How ’bout those Blue Devils!! Glad they are getting us ready for the real upcoming football game!Looking forward to the final weeks of trash talk.Recruiting continues to go well…thanks for all your enthusiasm and support! And thanks to Dr Klotman for hosting a fantastic networking event for JARs, fellowship directors and division chiefs. As it gets close to resident research grant submission time, happy to see all the career connections being made. We also had a great turnout for the CIMIgro internal medicine interest group event on Thursday…lots of students making the best career choice!Kudos this week to Marcus Ruopp from the endocrine team, to Emily Ray, Nick Rohrhoff, Kevin Shah, Chris Hostler, Aparna Swaminathan and Gena Foster for doing the end of recruitment day resident share and to Adrienne Belasco for chairs conference. Greg Brown was our Duke basketball ticket winner for best chairs conference participation.Don’t forget to donate to our “Thanksgiving Food Drive to benefit the kids of Hope Valley Elementary.

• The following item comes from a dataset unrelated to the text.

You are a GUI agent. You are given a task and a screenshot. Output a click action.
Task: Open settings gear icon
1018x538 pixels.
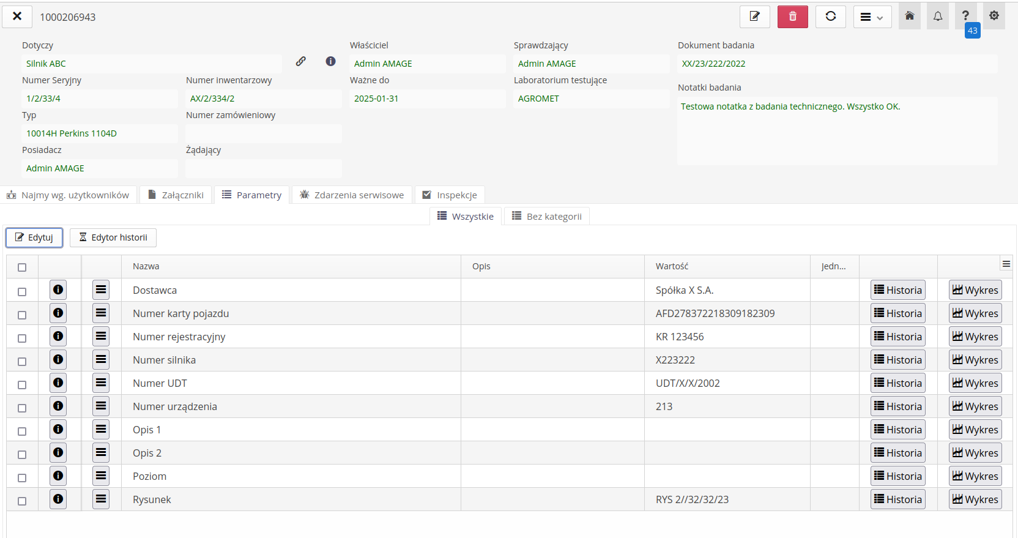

PubMed:  Congratulations to Liz Gilbert, MedPsych PGY1 for winning the 1st prize poster award at the Academy of Psychosomatic Medicine! Liz presented a poster based on worked carried out while she was a student at Brown with Dr. Colin Harrington entitled  “Unintentional Injuries in Patients with Dementia:  Hospital Course and Outcomes”

Have a great week!



QI Corner, Submitted by Joel Boggan, MD

QI Conference:  Join us this Wednesday, 11/20, at noon for a presentation on High-Value Biostatistical Concepts by
Dr. Dani Zipkin 
for the next in the HVCC lecture series.

QI Abstracts and Meetings If you have something you’d like to submit for either the Duke Patient Safety and Quality Conference or the NC ACP meeting in March, the abstract submission dates are coming up in early December.  Contact Jon or I for more details . . .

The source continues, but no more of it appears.